------ Given records

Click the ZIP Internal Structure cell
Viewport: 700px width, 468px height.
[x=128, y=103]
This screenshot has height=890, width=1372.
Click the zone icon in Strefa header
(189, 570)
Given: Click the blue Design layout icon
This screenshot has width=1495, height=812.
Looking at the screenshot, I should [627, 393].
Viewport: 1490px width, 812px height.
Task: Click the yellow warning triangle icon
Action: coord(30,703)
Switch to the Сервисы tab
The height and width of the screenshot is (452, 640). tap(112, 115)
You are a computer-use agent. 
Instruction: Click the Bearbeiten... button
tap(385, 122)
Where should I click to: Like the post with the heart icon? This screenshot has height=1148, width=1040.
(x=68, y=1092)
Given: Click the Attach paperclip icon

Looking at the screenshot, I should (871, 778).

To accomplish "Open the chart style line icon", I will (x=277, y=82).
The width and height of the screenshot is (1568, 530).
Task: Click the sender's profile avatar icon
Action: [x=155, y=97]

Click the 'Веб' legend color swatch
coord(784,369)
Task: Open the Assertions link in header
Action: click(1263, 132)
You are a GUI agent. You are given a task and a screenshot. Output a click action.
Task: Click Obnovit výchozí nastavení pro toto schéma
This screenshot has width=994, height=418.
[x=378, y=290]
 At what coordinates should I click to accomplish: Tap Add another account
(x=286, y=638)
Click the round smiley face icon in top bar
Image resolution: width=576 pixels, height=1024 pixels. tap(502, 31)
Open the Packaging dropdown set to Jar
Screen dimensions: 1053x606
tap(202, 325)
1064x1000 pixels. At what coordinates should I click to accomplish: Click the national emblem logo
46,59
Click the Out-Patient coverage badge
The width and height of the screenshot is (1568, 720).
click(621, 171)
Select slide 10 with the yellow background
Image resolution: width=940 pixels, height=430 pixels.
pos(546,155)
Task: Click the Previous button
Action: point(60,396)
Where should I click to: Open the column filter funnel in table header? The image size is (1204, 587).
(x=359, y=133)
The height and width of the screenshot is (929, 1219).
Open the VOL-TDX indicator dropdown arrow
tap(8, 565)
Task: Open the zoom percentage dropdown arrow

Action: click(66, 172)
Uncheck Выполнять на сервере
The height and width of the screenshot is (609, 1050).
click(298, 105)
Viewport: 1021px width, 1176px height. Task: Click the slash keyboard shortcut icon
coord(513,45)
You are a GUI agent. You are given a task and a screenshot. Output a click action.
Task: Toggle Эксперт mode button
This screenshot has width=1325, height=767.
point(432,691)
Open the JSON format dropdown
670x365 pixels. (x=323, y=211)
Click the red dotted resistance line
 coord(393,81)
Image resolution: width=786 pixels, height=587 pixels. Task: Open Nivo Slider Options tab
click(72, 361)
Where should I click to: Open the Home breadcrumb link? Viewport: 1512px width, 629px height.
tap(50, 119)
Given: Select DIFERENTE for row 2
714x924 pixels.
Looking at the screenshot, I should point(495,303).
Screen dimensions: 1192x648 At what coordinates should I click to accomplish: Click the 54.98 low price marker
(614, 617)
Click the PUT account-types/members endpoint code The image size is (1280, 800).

------------

#### What to work on:
Retype the listing from above, matching it exactly.

#### Result:
Click the ZIP Internal Structure cell
Viewport: 700px width, 468px height.
[x=128, y=103]
This screenshot has height=890, width=1372.
Click the zone icon in Strefa header
(189, 570)
Given: Click the blue Design layout icon
This screenshot has width=1495, height=812.
Looking at the screenshot, I should [627, 393].
Viewport: 1490px width, 812px height.
Task: Click the yellow warning triangle icon
Action: coord(30,703)
Switch to the Сервисы tab
The height and width of the screenshot is (452, 640). tap(112, 115)
You are a computer-use agent. 
Instruction: Click the Bearbeiten... button
tap(385, 122)
Where should I click to: Like the post with the heart icon? This screenshot has height=1148, width=1040.
(x=68, y=1092)
Given: Click the Attach paperclip icon

Looking at the screenshot, I should (871, 778).

To accomplish "Open the chart style line icon", I will (x=277, y=82).
The width and height of the screenshot is (1568, 530).
Task: Click the sender's profile avatar icon
Action: [x=155, y=97]

Click the 'Веб' legend color swatch
coord(784,369)
Task: Open the Assertions link in header
Action: click(1263, 132)
You are a GUI agent. You are given a task and a screenshot. Output a click action.
Task: Click Obnovit výchozí nastavení pro toto schéma
This screenshot has width=994, height=418.
[x=378, y=290]
 At what coordinates should I click to accomplish: Tap Add another account
(x=286, y=638)
Click the round smiley face icon in top bar
Image resolution: width=576 pixels, height=1024 pixels. tap(502, 31)
Open the Packaging dropdown set to Jar
Screen dimensions: 1053x606
tap(202, 325)
1064x1000 pixels. At what coordinates should I click to accomplish: Click the national emblem logo
46,59
Click the Out-Patient coverage badge
The width and height of the screenshot is (1568, 720).
click(621, 171)
Select slide 10 with the yellow background
Image resolution: width=940 pixels, height=430 pixels.
pos(546,155)
Task: Click the Previous button
Action: point(60,396)
Where should I click to: Open the column filter funnel in table header? The image size is (1204, 587).
(x=359, y=133)
The height and width of the screenshot is (929, 1219).
Open the VOL-TDX indicator dropdown arrow
tap(8, 565)
Task: Open the zoom percentage dropdown arrow

Action: click(66, 172)
Uncheck Выполнять на сервере
The height and width of the screenshot is (609, 1050).
click(298, 105)
Viewport: 1021px width, 1176px height. Task: Click the slash keyboard shortcut icon
coord(513,45)
You are a GUI agent. You are given a task and a screenshot. Output a click action.
Task: Toggle Эксперт mode button
This screenshot has width=1325, height=767.
point(432,691)
Open the JSON format dropdown
670x365 pixels. (x=323, y=211)
Click the red dotted resistance line
 coord(393,81)
Image resolution: width=786 pixels, height=587 pixels. Task: Open Nivo Slider Options tab
click(72, 361)
Where should I click to: Open the Home breadcrumb link? Viewport: 1512px width, 629px height.
tap(50, 119)
Given: Select DIFERENTE for row 2
714x924 pixels.
Looking at the screenshot, I should point(495,303).
Screen dimensions: 1192x648 At what coordinates should I click to accomplish: Click the 54.98 low price marker
(614, 617)
Click the PUT account-types/members endpoint code The image size is (1280, 800).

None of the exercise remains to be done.